In terms of these amendments, the prescribed amount for reporting cash transactions under section 28 of FICA to the Financial Intelligence Centre has increased from ZAR24 999 to ZAR49 999,99. Aggregation is no longer applied in the calculation of the threshold amount. In other words, the threshold will simply be a threshold pertaining to a specific transaction and not a series of transactions.
Cash transactions above this threshold must be reported under section 28 of FICA to the Financial Intelligence Centre as soon as possible but not later than 3 days after becoming aware of a fact of a cash transaction that has exceeded the threshold.
These amendments come amidst much speculation regarding South Africa being grey listed by the Paris-based Financial Action Task Force ("FATF") when it meets in February 2023. Grey listing indicates risk that the rest of the world attaches to South African companies and individuals as counter-parties to transactions.
A recent report by Business Leadership SA has concluded that the chances of such grey listing for South Africa are 85%. According to the report South African clients will then become subject to enhanced due diligence, which will mean more frequent and more invasive assessments for anti-money laundering and combatting of terrorism financing measures risks. This will lead to higher costs for South African businesses and individuals that trade internationally and have bank and investment accounts abroad.
In addition, managing correspondent banking and global infrastructure provider, such as payment providers, relationship relationships will come at a higher cost to banks. It is estimated that the impact of these costs would result in a decrease in Gross Domestic Product of between 1% to 3%.
A serious and urgent government-wide effort to fully implement the FATF's recommended actions to comply with all FATF requirements would mean that a grey listing will be short-lived.

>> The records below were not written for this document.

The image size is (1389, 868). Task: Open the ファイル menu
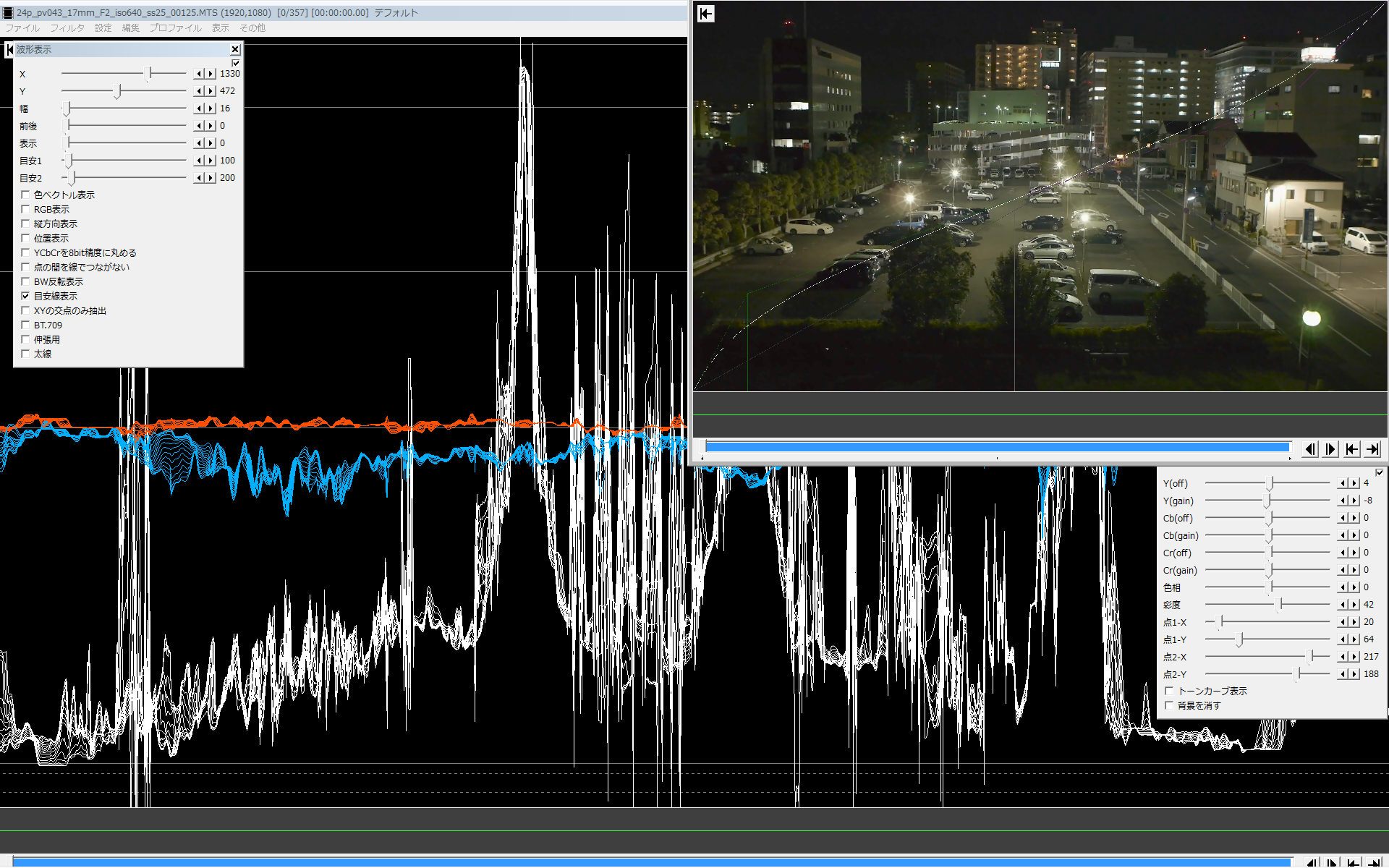[22, 27]
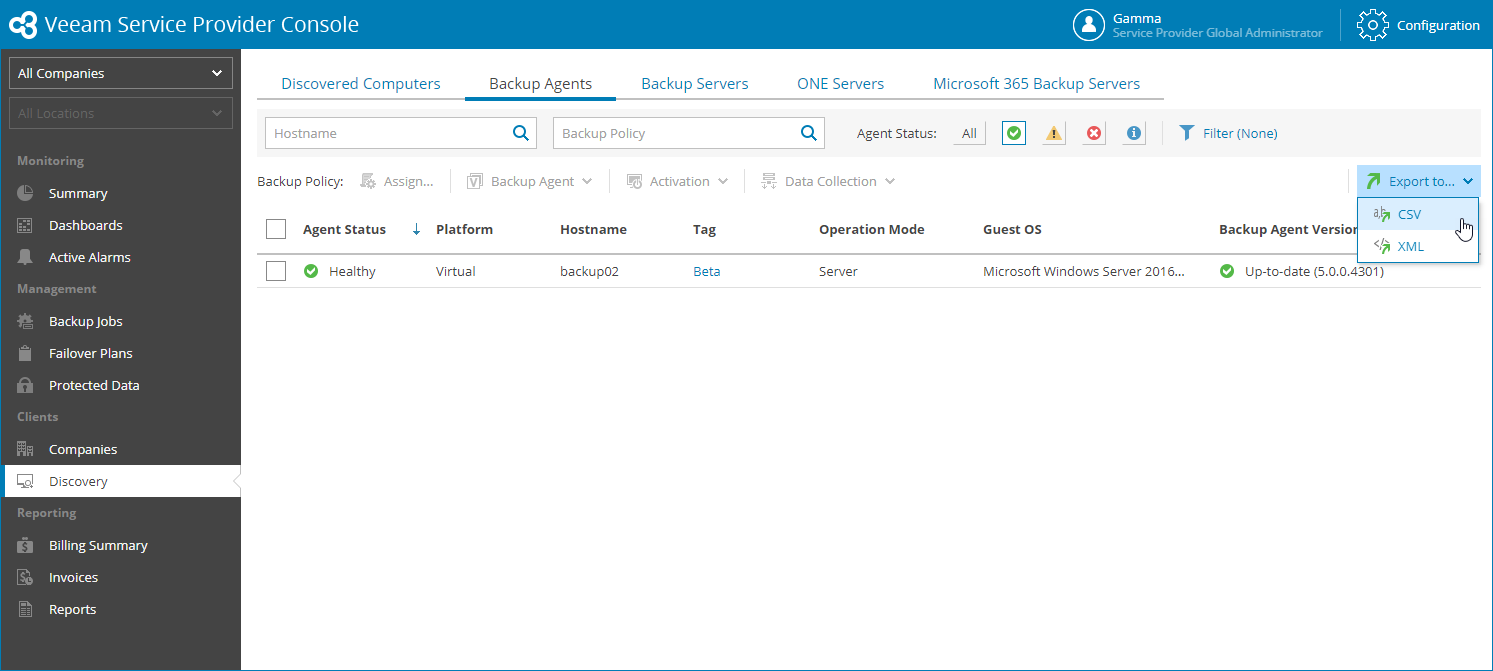Show All agent statuses

pyautogui.click(x=969, y=133)
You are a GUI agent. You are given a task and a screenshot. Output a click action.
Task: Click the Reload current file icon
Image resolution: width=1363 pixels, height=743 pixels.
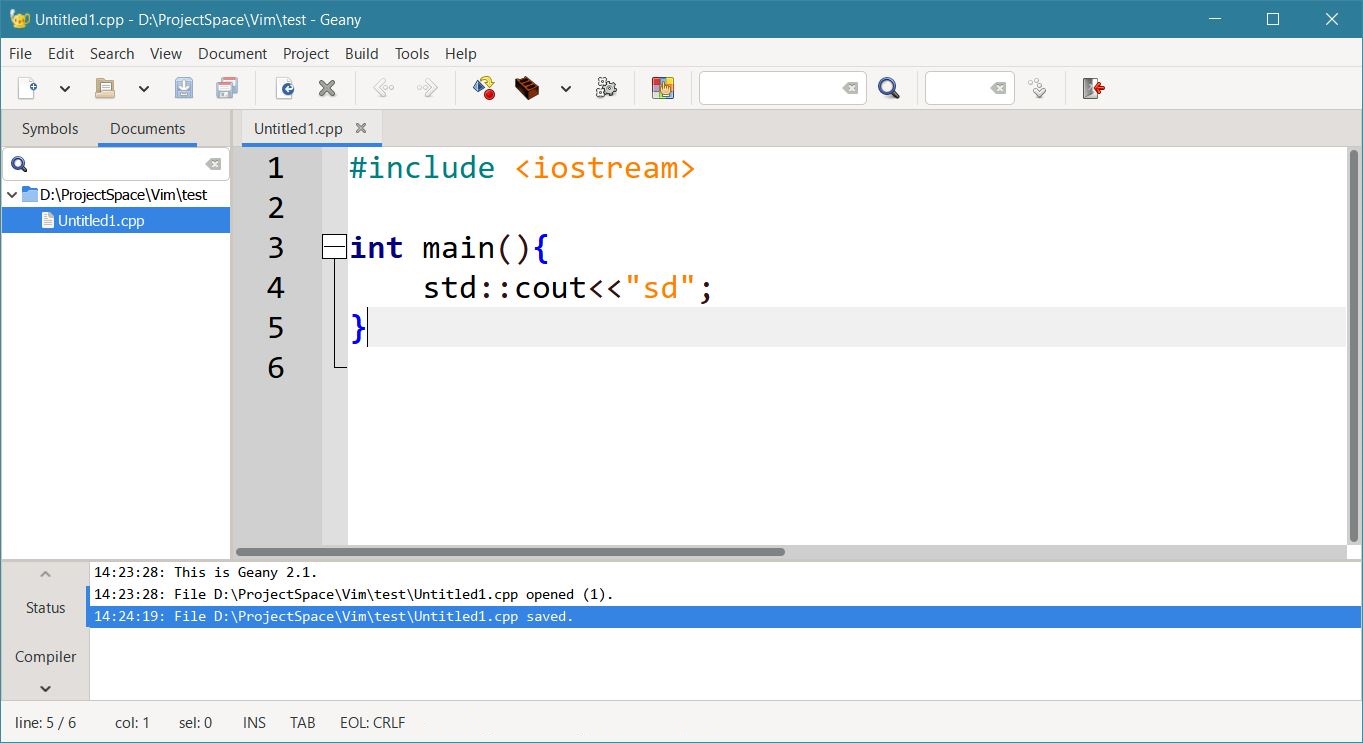(x=285, y=89)
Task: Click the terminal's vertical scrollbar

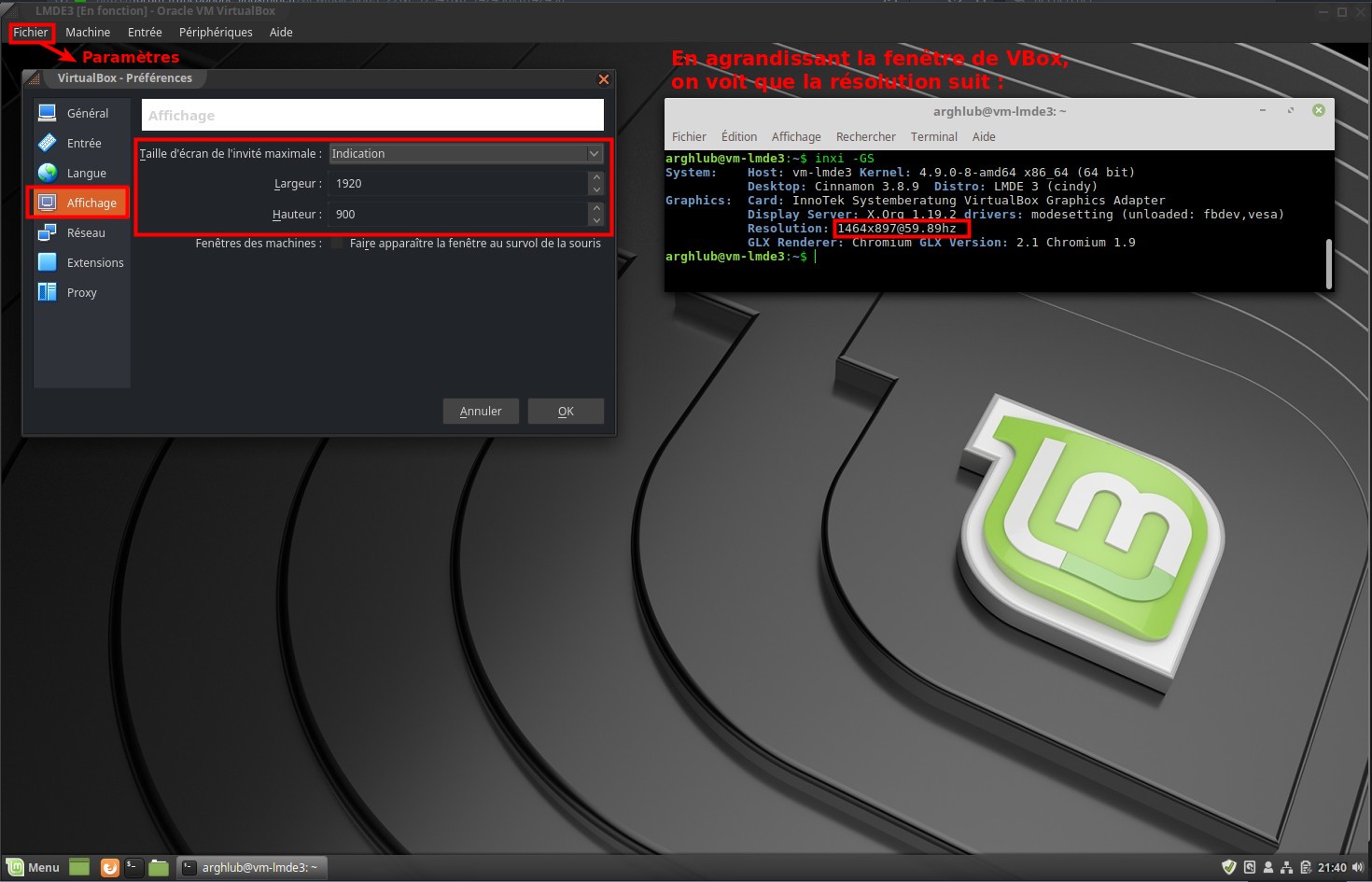Action: [1327, 264]
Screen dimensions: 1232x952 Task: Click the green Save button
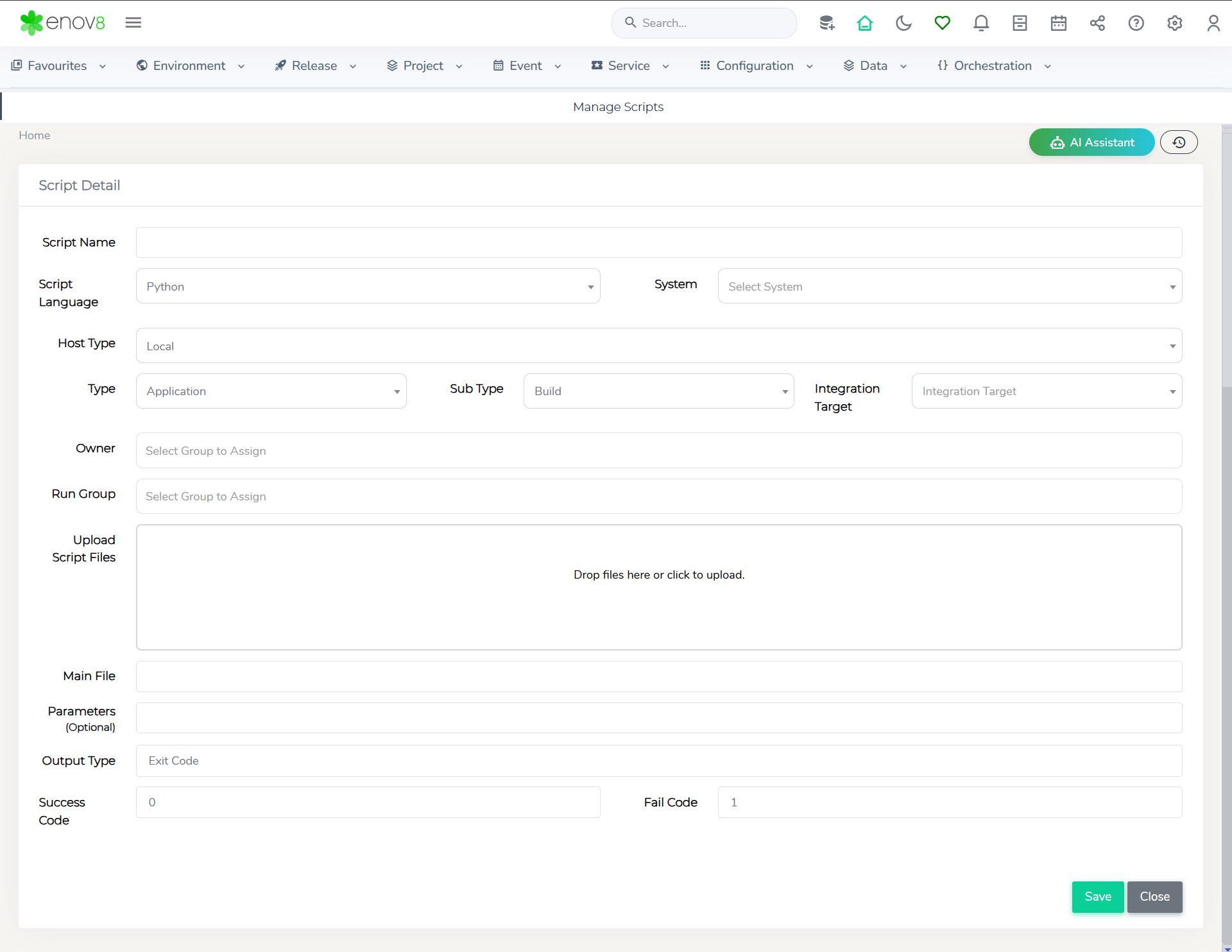coord(1097,896)
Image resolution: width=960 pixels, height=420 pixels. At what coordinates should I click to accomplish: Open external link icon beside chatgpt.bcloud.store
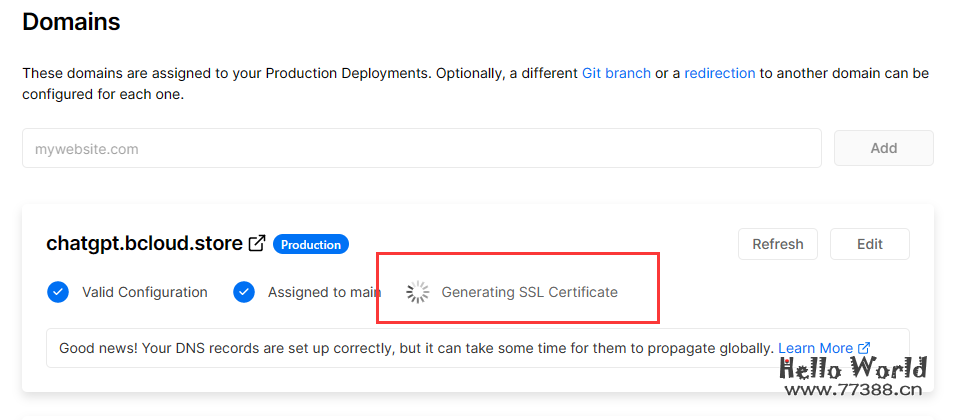pyautogui.click(x=257, y=243)
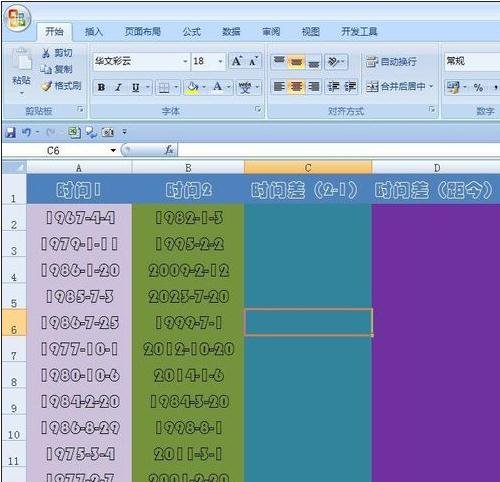Open the Name Box dropdown arrow

pyautogui.click(x=113, y=151)
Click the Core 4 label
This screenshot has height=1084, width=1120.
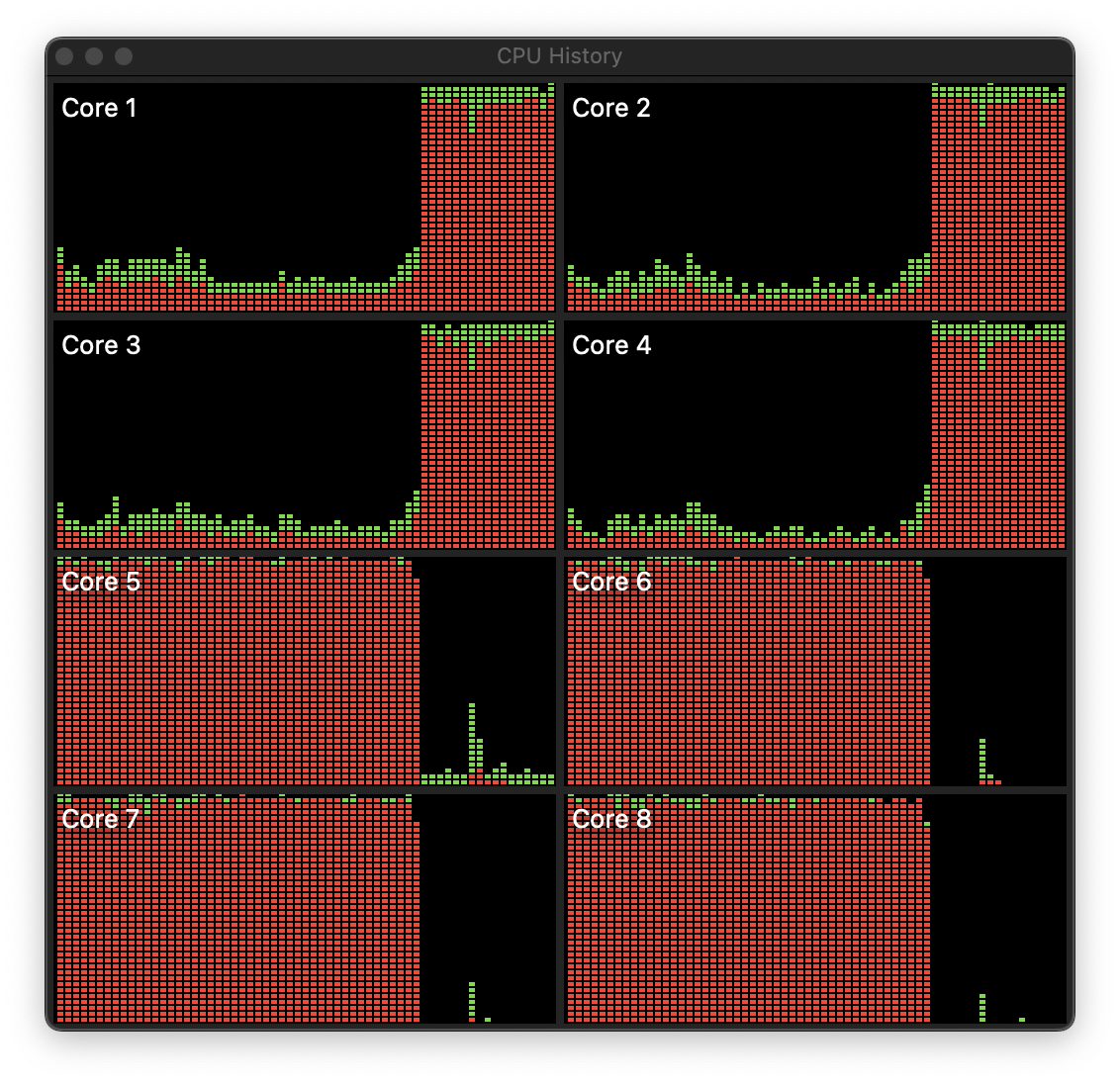[x=611, y=345]
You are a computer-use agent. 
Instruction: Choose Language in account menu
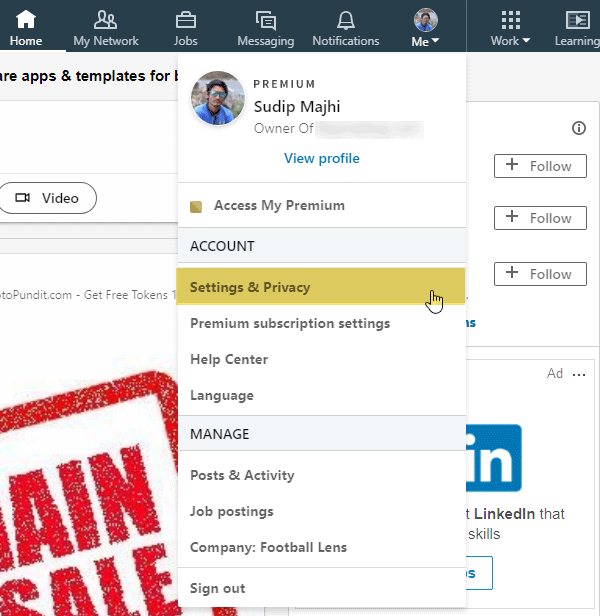[222, 395]
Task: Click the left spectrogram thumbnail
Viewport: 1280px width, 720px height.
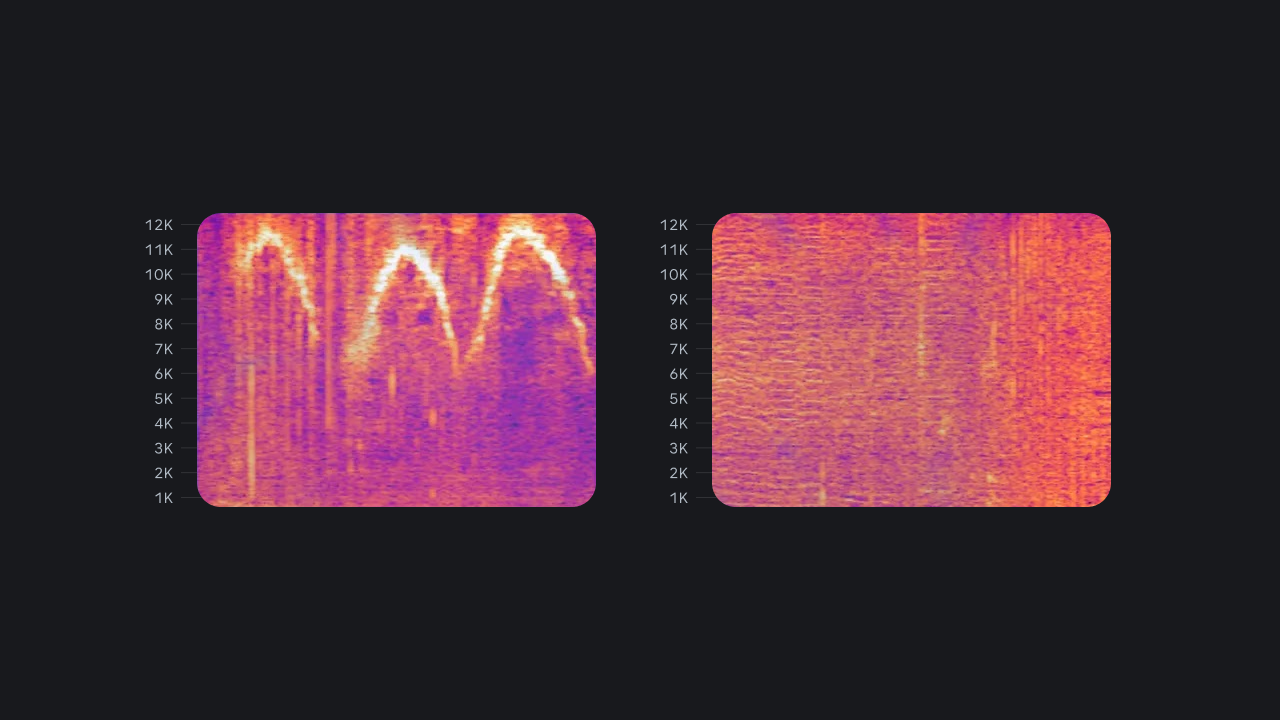Action: [395, 360]
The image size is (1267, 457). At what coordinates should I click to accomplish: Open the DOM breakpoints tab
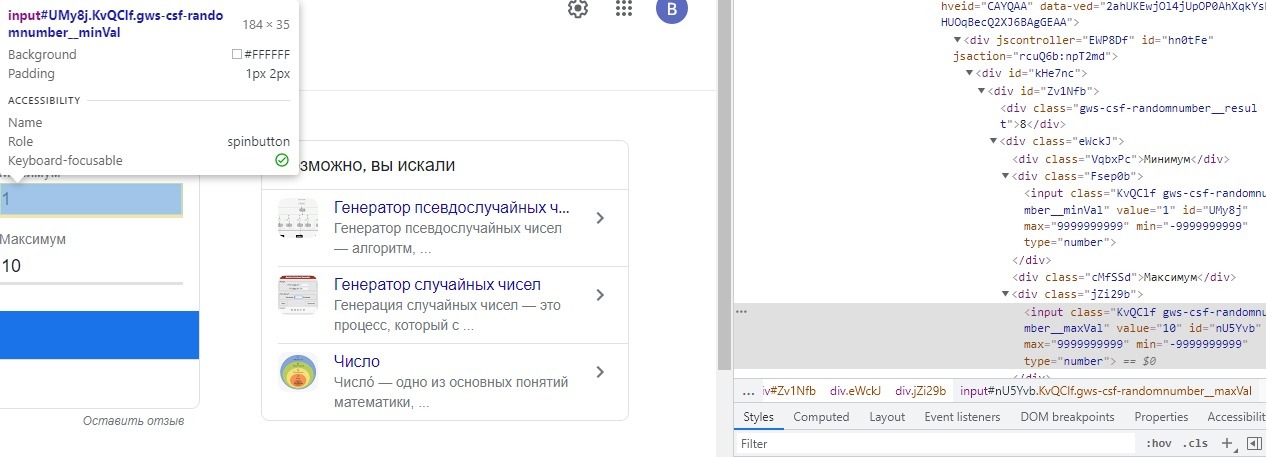(x=1067, y=417)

However, if South Africa is perceived as being inactive in addressing the FATF's concerns, the costs will be high.
The South African government is taking steps to avoid being grey listed by introducing amendments to the financial regulatory system. To this end, Treasury has tabled the General Laws (Anti-Money Laundering and Combating Terrorism Financing) Amendment Bill to address the deficiencies identified by the FATF in its Mutual Evaluation Report in October 2021.
The bill aims (among other things) to provide for the disclosure of the beneficial owners and the ultimate controllers of trusts, companies and non-profit organisations. Amendments to the definition of accountable institution as set out in Schedule 1 of FICA are being addressed by means of a separate legislative process.
As the deadline for these deficiencies to be addressed fast approaches, we can only hope that the measures that the country is putting in place will be enough to get us of the FATF's radar.
The content of this article is intended to provide a general guide to the subject matter. Specialist advice should be sought about your specific circumstances.